The severe drought along the Yangtze River since November has snarled water transportation, dried up electricity output at dams, damaged farmland and affected hundreds of thousands of people in Central and North China.

These impacts are partially from the construction of the Three Gorges Dam, according to a statement from the State Council, China's Cabinet, which said that while the dam provides huge and comprehensive benefits, problems have also emerged.

Some experts have voiced concerns about a possible connection between the hydropower stations and the negative effects that have been increasingly witnessed by residents along the Yangtze River.

"We should study the lessons brought out by the Three Gorges Dam, instead of merely blaming it," Ma Jun, director of the Institute of Public and Environmental Affairs, said on Thursday, suggesting the government to seriously reconsider the construction of hundreds of hydropower stations that are under way in the upper reaches of the Yangtze River.

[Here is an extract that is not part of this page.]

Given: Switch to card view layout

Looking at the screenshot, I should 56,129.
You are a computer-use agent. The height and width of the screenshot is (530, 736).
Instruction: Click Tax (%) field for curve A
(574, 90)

The water level in Jiujiang, Jiangxi province, in the lower reaches of the Yangtze River, dropped to 2.64 meters on Thursday, hitting a historic low, according to the latest statistics from the Changjiang Waterway Bureau.

Although many people have pointed to the Three Gorges Dam as the cause of the problems, Wang Hai, director of the transport division of the China Three Gorges Corporation, told China Daily that things might be worse without the dam.

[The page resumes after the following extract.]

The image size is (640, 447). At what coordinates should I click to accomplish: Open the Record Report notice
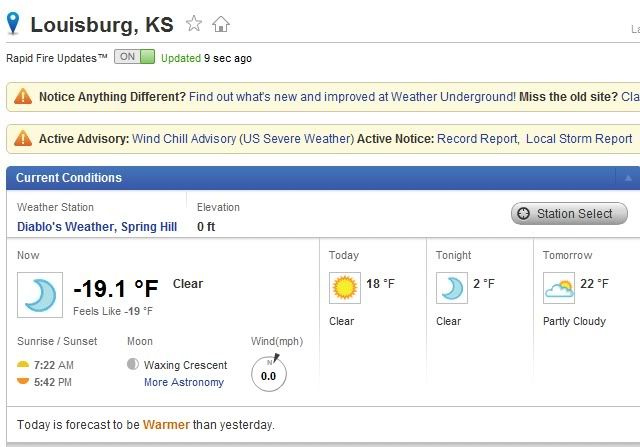478,139
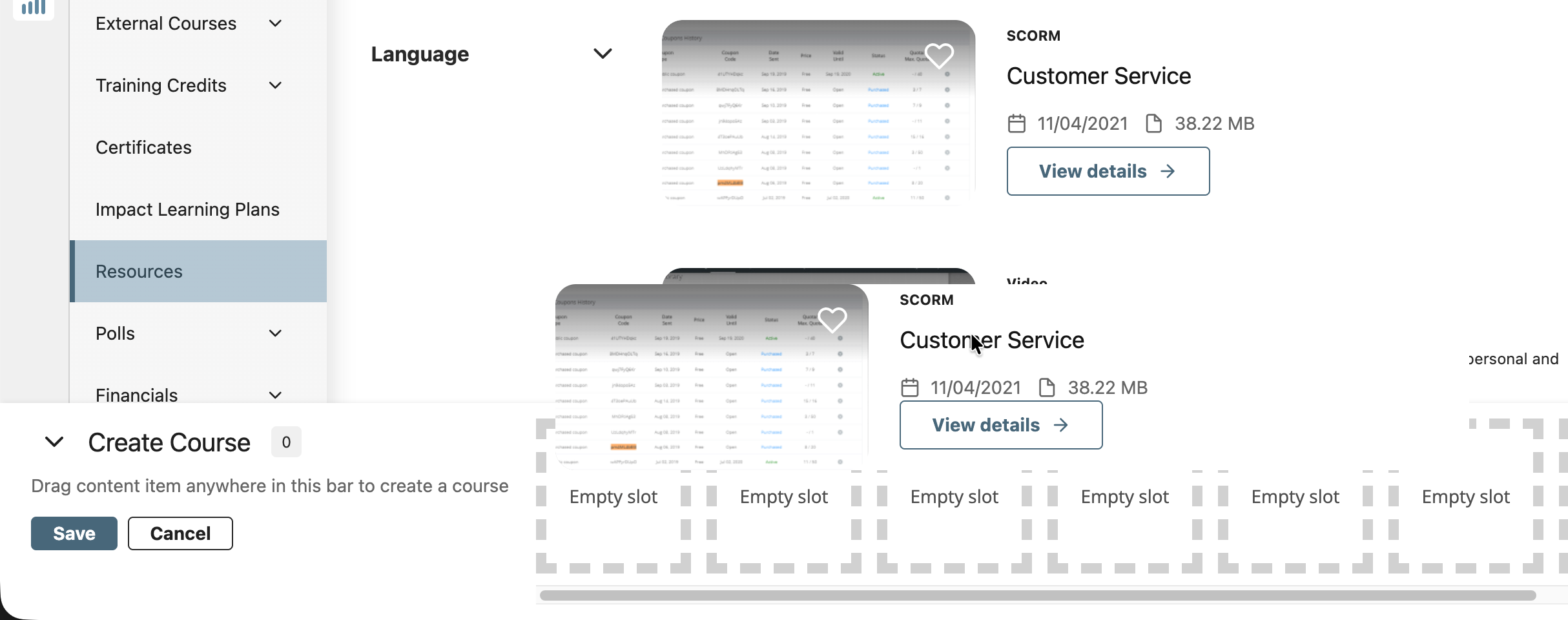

During the past two weeks, the dam has opened sluice gates to allow more water to flow downstream, easing the drought and raising the water level in the lower reaches, he added.

The Three Gorges Dam has twice increased the water discharged downstream in May, raising the water level in Hankou, Hubei province, to 3.81 meters on Thursday from 2.87 meters on May 4, official statistics showed.

"It's the weather to blame instead of the dam," Wang said.